(EXERCISE): Transcribe the data below verbatim from the line with "You are a GUI" to the line with "Task: Click the Value Proposition gift icon". Include both of those lines.
[[ WORKING DATA open ]]
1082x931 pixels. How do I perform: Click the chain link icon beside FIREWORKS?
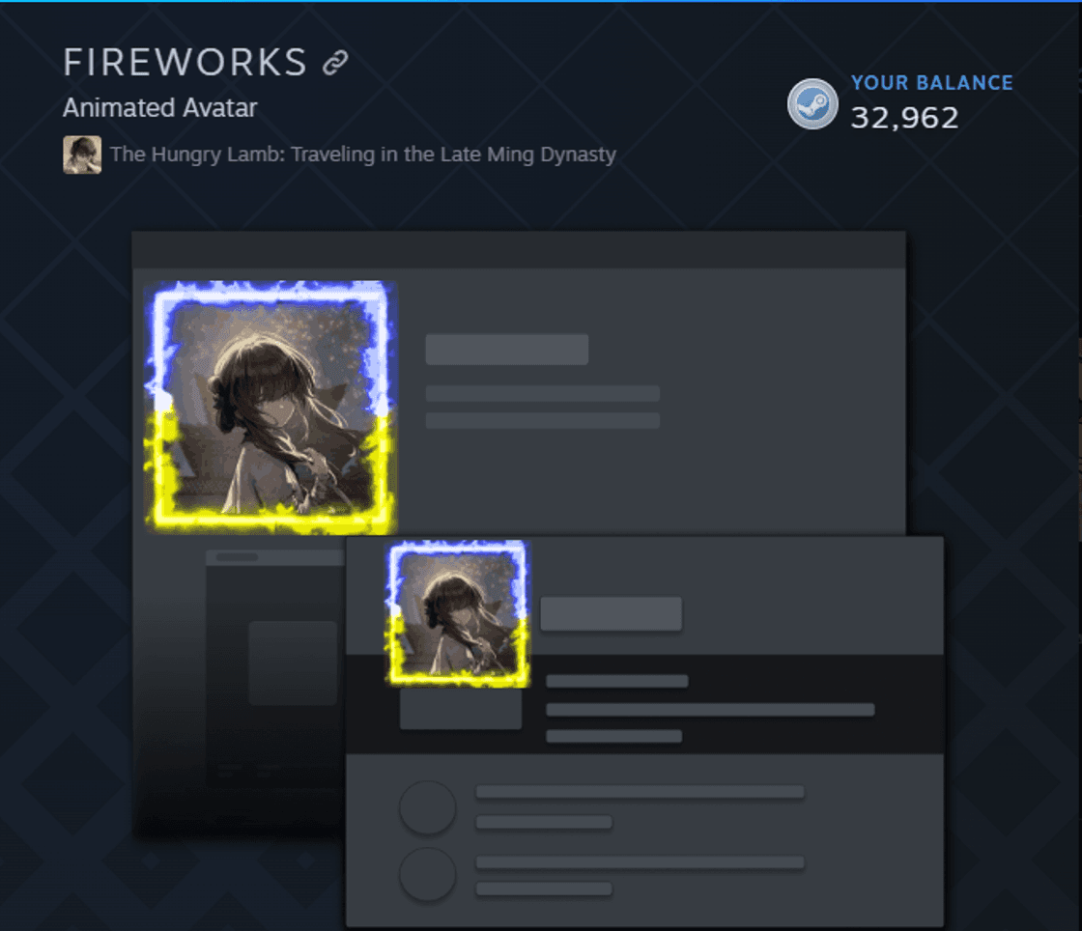[335, 63]
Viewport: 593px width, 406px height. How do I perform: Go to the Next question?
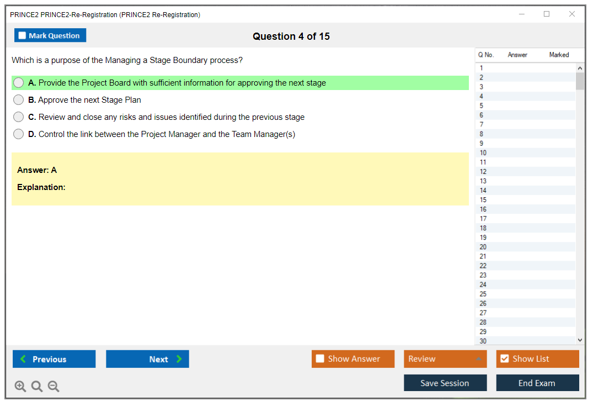point(147,359)
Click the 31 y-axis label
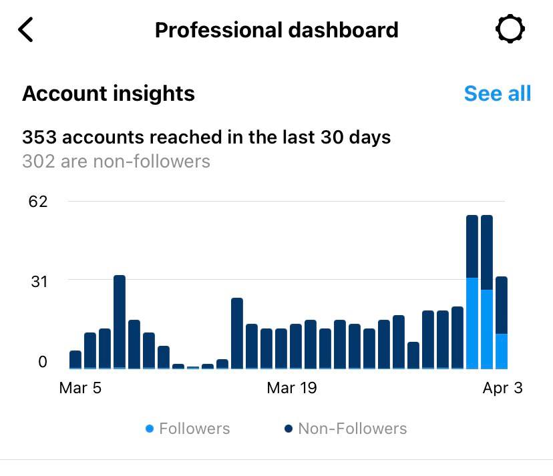The image size is (553, 476). [38, 281]
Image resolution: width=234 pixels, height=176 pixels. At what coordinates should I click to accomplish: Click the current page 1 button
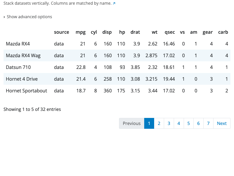149,123
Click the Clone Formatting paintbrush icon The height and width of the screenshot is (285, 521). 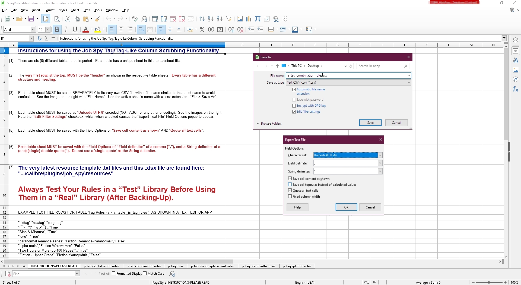click(x=98, y=19)
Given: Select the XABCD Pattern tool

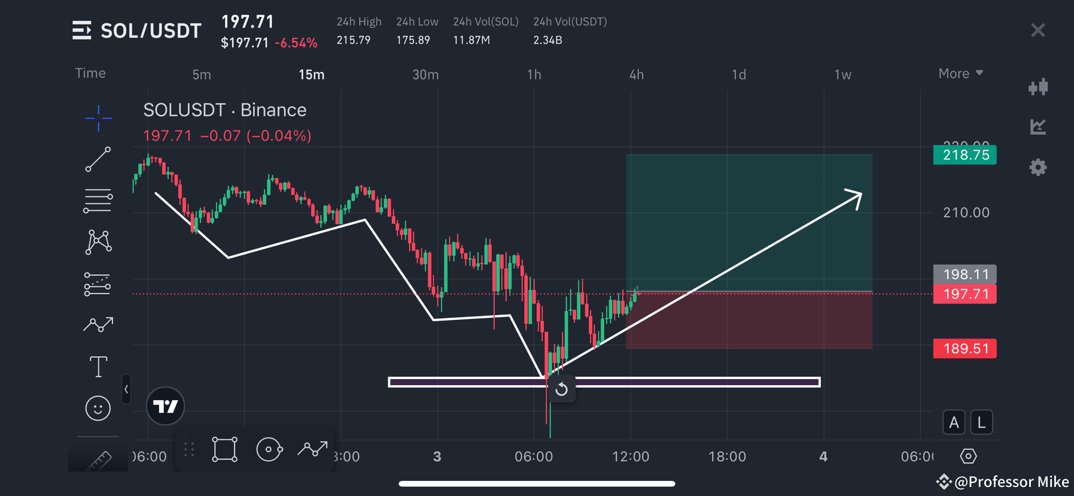Looking at the screenshot, I should click(x=98, y=241).
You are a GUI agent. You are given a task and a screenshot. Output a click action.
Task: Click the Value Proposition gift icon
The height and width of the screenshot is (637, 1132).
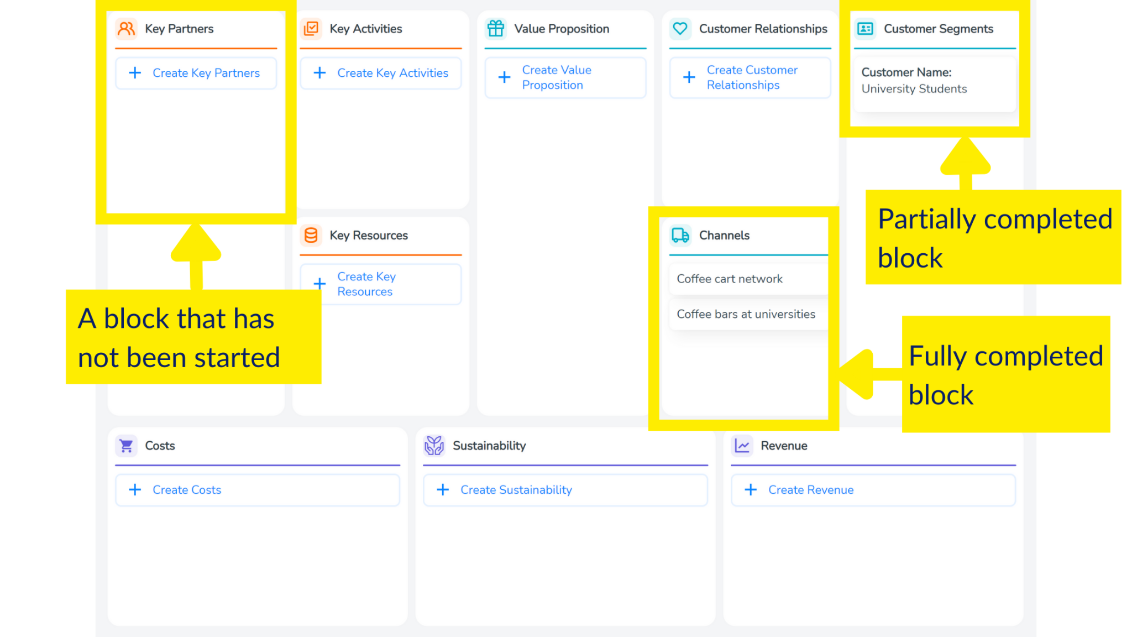click(496, 29)
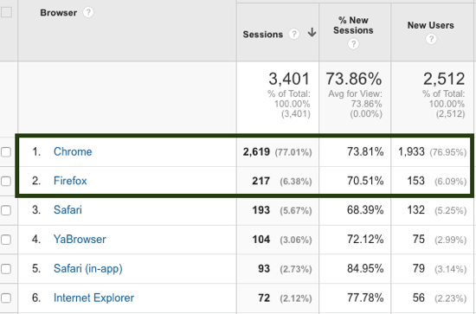Click the Safari (in-app) link
Screen dimensions: 476x314
(88, 269)
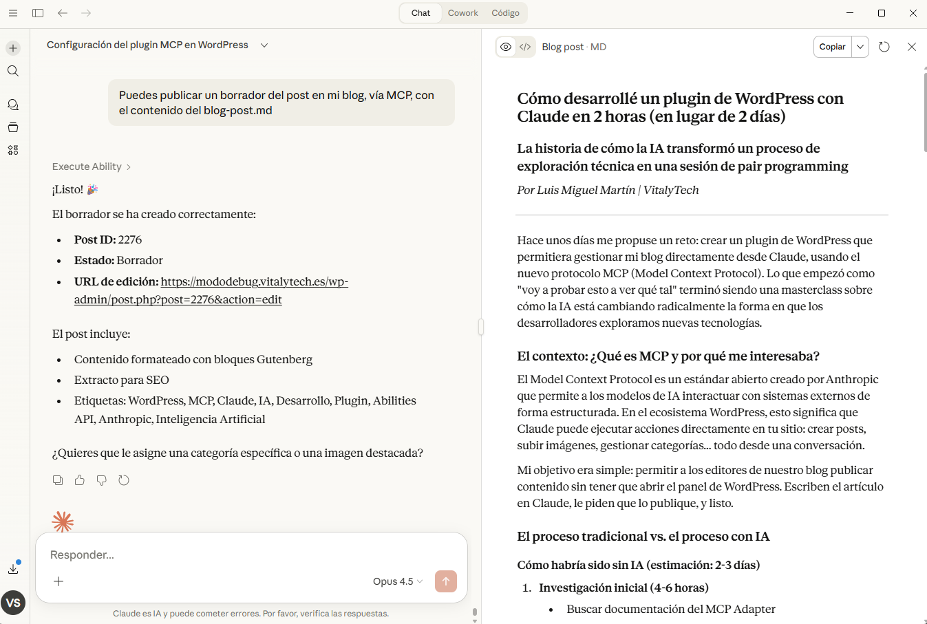Switch to Cowork tab
This screenshot has height=624, width=927.
[462, 13]
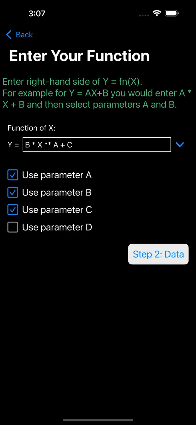The image size is (196, 425).
Task: Tap the checkmark icon inside parameter B checkbox
Action: [x=12, y=192]
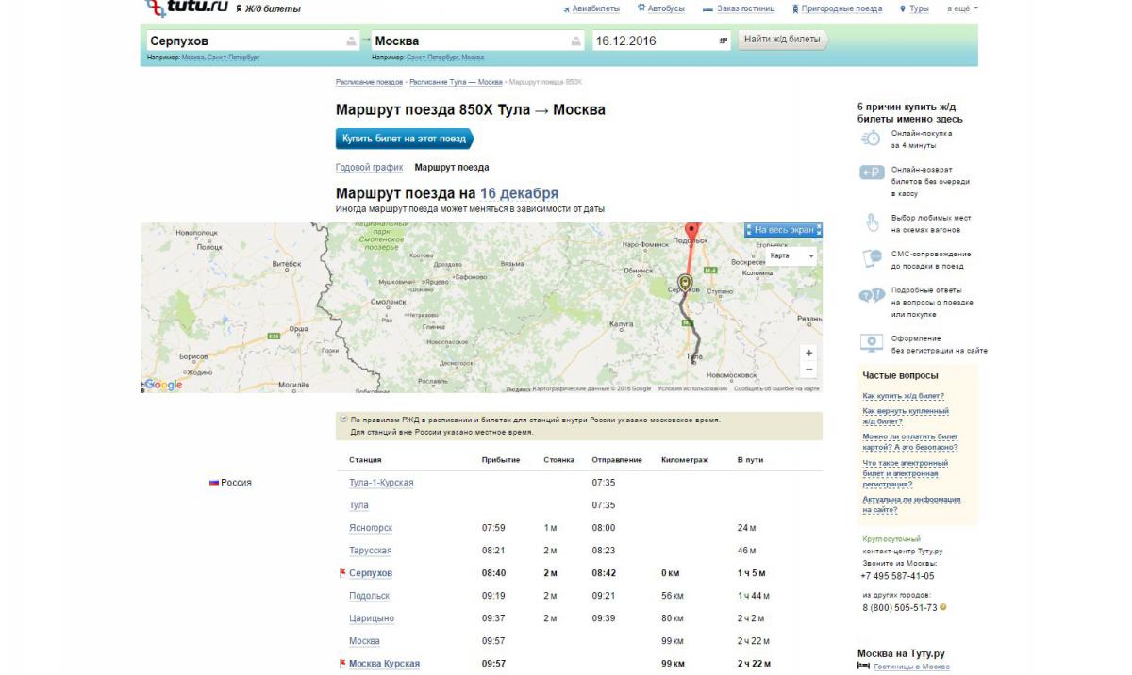Click 'Найти ж/д билеты' search button
Screen dimensions: 1132x675
[x=782, y=40]
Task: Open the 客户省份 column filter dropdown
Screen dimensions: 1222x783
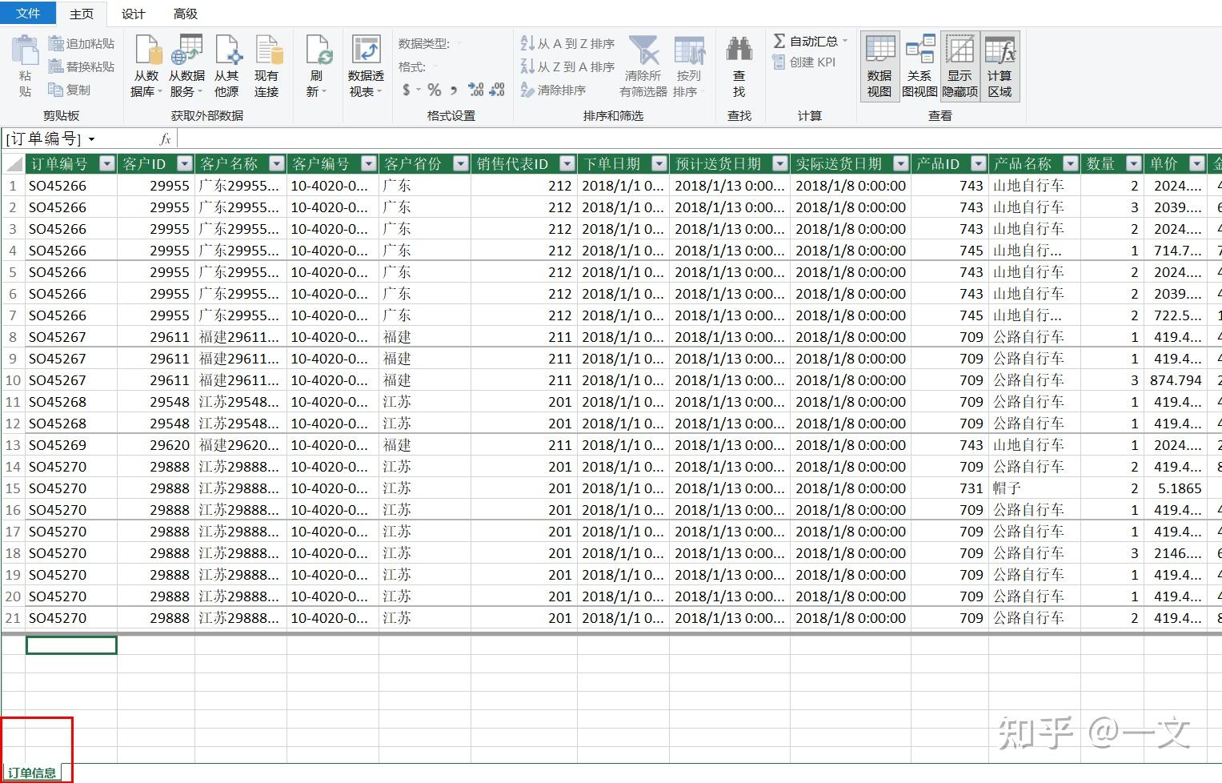Action: [x=460, y=163]
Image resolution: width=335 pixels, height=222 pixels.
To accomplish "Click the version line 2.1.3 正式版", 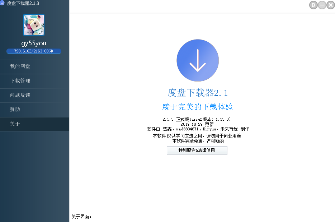I will coord(197,119).
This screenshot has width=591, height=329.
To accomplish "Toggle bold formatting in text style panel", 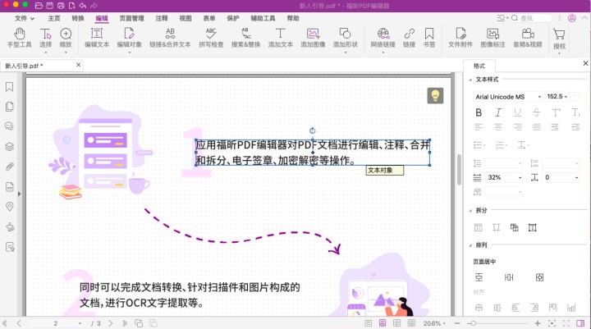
[[ WORKING DATA closed ]]
(YOUR SOLUTION):
You are a GUI agent. You are given a task and a screenshot. Output a click action.
Task: Click the Value Proposition gift icon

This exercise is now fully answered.